RSV attacks mostly children under 5 years of age, especially those who were born prematurely. In seven states 90 percent of the pediatric beds are filled due to it.
The CDC and state officials believe the rate of RSV infection has leveled and slowed down.
However, influenza is seeing a sharp spike nationally and in Virginia.
The CDC has reported at least 14 children have already died from the flu this year. Hospitalizations from the flu are the highest they’ve been this time of year in a decade.
And now, a new COVID surge appears to be erupting, throwing the thirdelement of a dangerous respiratory trifecta into the mix. After percolating at a high plateau for months, the number of people catching COVID and getting so sick that they’re ending up in a hospital has started rising again.
In the past week, according to the CDC, there has been an expected rise in COVID-19 cases and hospitalizations nationally after the Thanksgiving holiday. This rise in cases and hospitalizations is especially worrisome as people assemble indoors with less ventilation and gather with loved ones across multiple generations.
Dr. Rochelle Walensky, the director of the Centers for Disease Control and Prevention, told reporters at a briefing last week, that this year’s influenza season is well underway with the flu spreading fast in at least 47 jurisdictions.
“Hospitalizations for flu continue to be the highest we have seen at this time of year in a decade,” said Dr. Walensky in a recent briefing, with Reuters.
She said the CDC estimates there have been 8.7 million illnesses, 78,000 hospitalizations, and 4,500 deaths from the flu this season.
Over 20,000 people were hospitalized last week for the flu, according to the CDC — nearly double the numbers from the week prior.
Dr. Sandra Fryhofer of the American Medical Association fears many family gatherings could turn into super spreader events for all three of the viruses.
“Flu is here,” she said. “It started early, and with COVID and RSV also circulating, it’s a perfect storm for a terrible holiday season.”
Dr.
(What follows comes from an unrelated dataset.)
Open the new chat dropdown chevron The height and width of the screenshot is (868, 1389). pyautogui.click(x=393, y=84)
Brooke Rosheim is a Public Health Physician, at the Virginia Department of Health’s (VDH) Central office in Richmond.
Rossheim said while there is the predictable rise in Influenza, COVID, and RSV are seeing spikes as well in all regions, including, Hampton Roads.
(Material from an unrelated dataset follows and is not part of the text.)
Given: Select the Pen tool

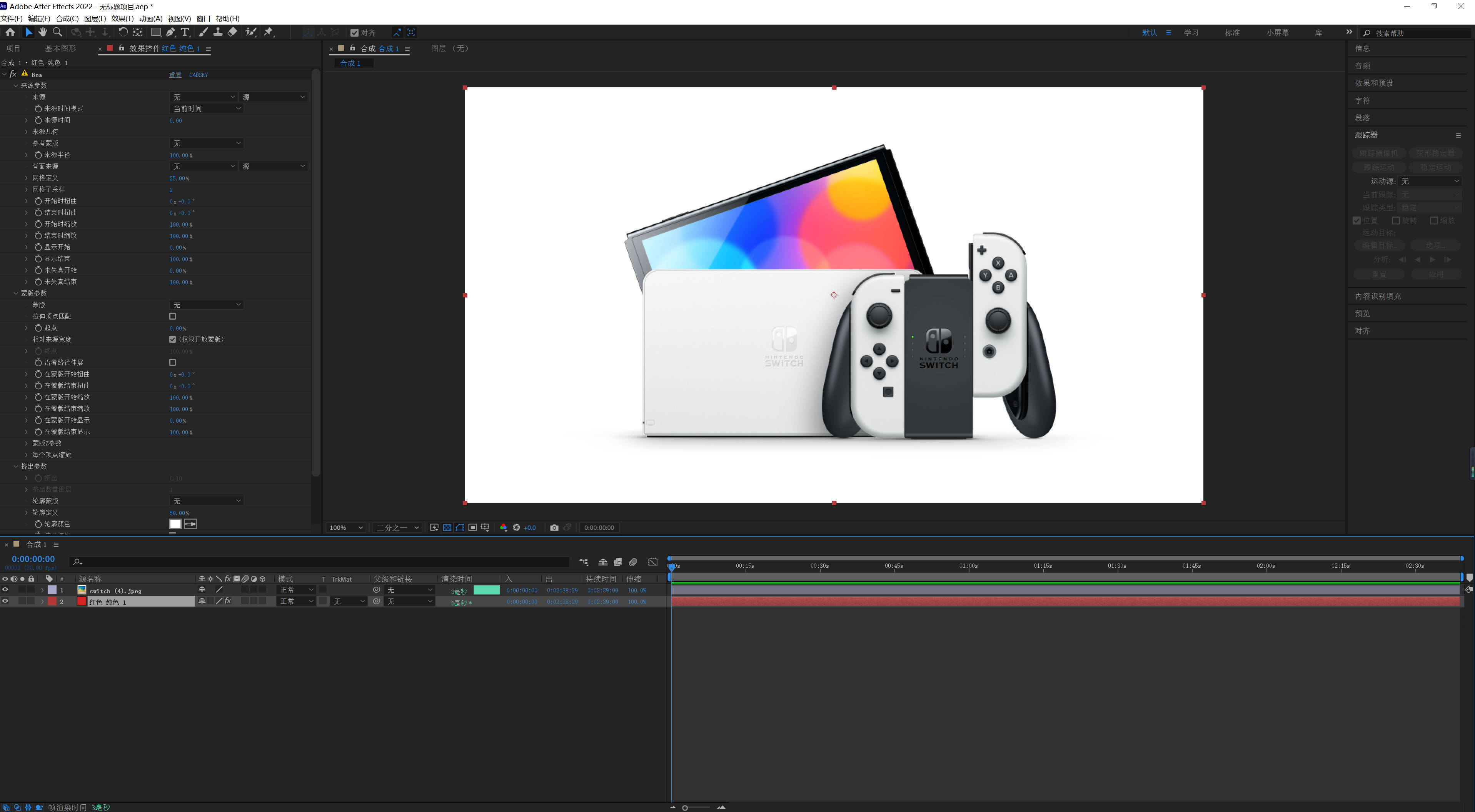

He said at one point in its height of infection in 2020 over 20,000 cases a day of COVID/Omicron were reported a day in Virginia. But it dropped significantly.
Today, roughly 1400 cases are reported per day in Virginia, and slightly rising.
Rossheim noted that the state’s hospitals have not been overburdened by COVID or flu infections as of yet.
But the rate of people going being treated by their Primary Care Physicians (PCP) or in Emergency Rooms for what medical experts are calling Influenza Like Illnesses (ILI) is rising.
He said ILI involves an individual having a high fever, cough, congestion, and nasal dripping. All four symptoms could indicate infections by COVID, Influenza, or RSV. The only way to determine which of the three a patient has contracted is by testing.
Rossheim said that people with compromised immune systems, such as HIV/AIDS or diabetes and other chronic illnesses are most vulnerable.
“But as we get deeper into the holiday season and the winter we will see more of all three viruses,” said Rossheim. “Although there is not one for RSV yet, there are still vaccines for Flu and COVID and they are very effective in fighting it.”
The fear is that the nation’s beleaguered hospitals could get overwhelmed yet again, state and federal health officials say.
Rossheim and other medical professionals are urging people to get vaccinated and continue washing hands, and masking, especially around babies, older people, and other people prone to serious complications.
“Stay home when you’re sick. Share your love by not sharing your sickness,” Fryhofer said. “This holiday season, please get vaccinated. It’s the best way to protect yourself. It’s the best way to protect your loved ones. And it’s the best way to protect your community.
Rosheim said it is not too late to get a flu shot and one of the new bivalent omicron boosters.
This year’s flu vaccine appears to be a good match for the most common strains that are spreading.